Uma aposta na formação que se mede pela continuidade
Na estratégia do Benfica, está em marcha a confirmação do talento preparado no Seixal. Falta a diminuição dos gastos com transferências, outra das metas de Vieira.
Tem sido um dos alicerces do discurso de Luís Filipe Vieira ao longo dos últimos mandatos e a transformação está a acontecer gradualmente. Sim, o Benfica tem hoje, com Rui Vitória, uma presença mais regular de produtos da formação na equipa principal, mas essa integração tem sido feita num contexto de grande experiência e de investimentos avultados. Por outras palavras, os “encarnados” já aproveitam de forma mais capaz o talento da academia, mas essa aposta não tem significado uma redução visível no ataque ao mercado de transferências.
Vamos por partes. Nas duas últimas épocas de Jorge Jesus no Estádio da Luz (para termos um termo de comparação equilibrado) foi montado um campeão feito de jogadores consagrados (Maxi Pereira, Luisão, Garay, Siqueira, Lima, Gaitán) e de “compras” avultadas (Rodrigo, Markovic, Fejsa). É verdade que havia promessas do Seixal nas sessões de treino, mas André Gomes (274 minutos em 2013-14) e Ivan Cavaleiro (292) foram os únicos a ter uma utilização que ultrapassasse o mero prémio de presença.
A tendência manteve-se na temporada seguinte, com alterações pontuais no “xadrez” (os experientes Jardel, Eliseu e Salvio entraram no “onze”), a chegada de Samaris (10 milhões), a “descoberta” de Jonas e a afirmação plena de Pizzi, que viria a tornar-se num dos jogadores mais caros do Benfica (14 milhões). Da formação, Jesus aproveitou Gonçalo Guedes para rodar essencialmente na Taça da Liga, já que no campeonato o avançado coleccionou uns meros 37 minutos.

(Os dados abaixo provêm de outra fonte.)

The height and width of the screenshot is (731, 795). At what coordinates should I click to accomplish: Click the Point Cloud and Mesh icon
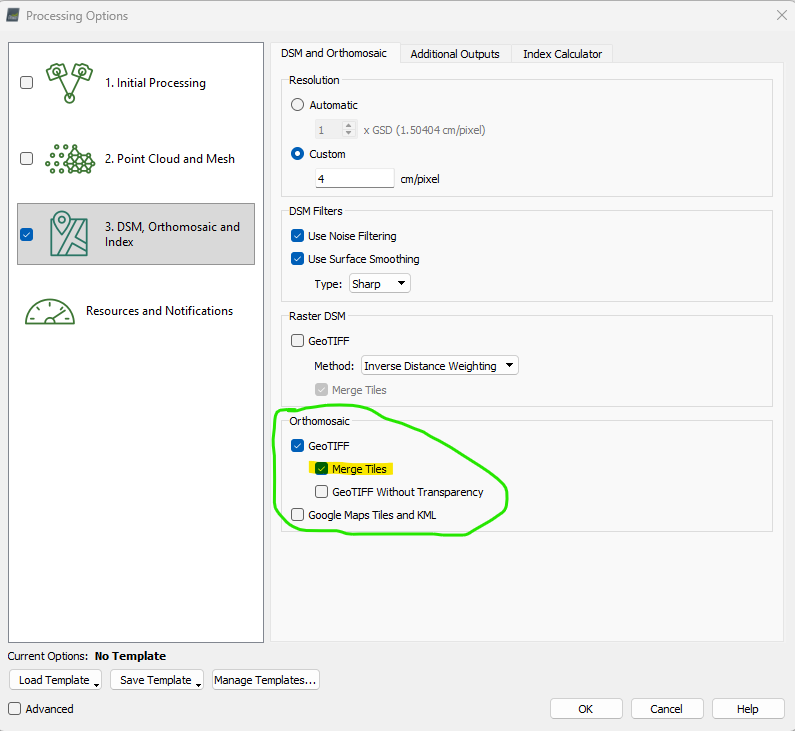[x=69, y=159]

O paradigma mudou com a aposta em Rui Vitória, a quem Vieira pediu uma maior atenção e um aproveitamento mais capaz dos produtos da academia do Seixal, a menina dos olhos do presidente. Mas essa mudança tem sido operada de forma progressiva, devidamente enquadrada num plantel recheado de referências e de jogadores de milhões.
Ainda que o técnico ribatejano tenha lançado, em 2015-16, uma mão-cheia de jovens promessas, num lote que incluiu jogadores como Victor Andrade, Nuno Santos e até Clésio, a palavra continuidade só começou a fazer sentido para Nelson Semedo, Gonçalo Guedes e Renato Sanches. Mais do que a quantidade, é a confiança repetida mostrada por Rui Vitória em alguns dos elementos que fizeram escola no Benfica B que tem ajudado a alterar a percepção sobre a estratégia “encarnada”.
Este é um dos lados da moeda, o da confirmação do talento jovem como forma de capitalizar o investimento em meios técnicos e recursos humanos realizado no Seixal. O outro, o da diminuição abrupta dos gastos com transferências, continua por concretizar.
Apesar de Vieira já ter feito notar, por mais do que uma vez, que não é sustentável continuar a pagar facturas avultadas por passes de jogadores, o que é certo é que na presente temporada o Benfica desafiou essa intenção com a aquisição dos restantes 50% dos direitos de Raúl Jiménez (que custou um total de 21,8 milhões, o mais caro da história), a contratação definitiva de Mitroglou (7 milhões) e a chegada de Rafa Silva (16,4 milhões), só para citar os negócios mais sonantes.
Foi neste quadro que os “encarnados” alicerçaram a caminhada actual, que serviu também para consagrar em definitivo Ederson (ele, que teve de passar pelo Rio Ave para regressar a Lisboa com outros horizontes), Gonçalo Guedes (que rumou a Paris no mercadode Inverno) e, acima de tudo, Nelson Semedo e Victor Lindelof (45 jogos cada), dois dos mais utilizados por Rui Vitória.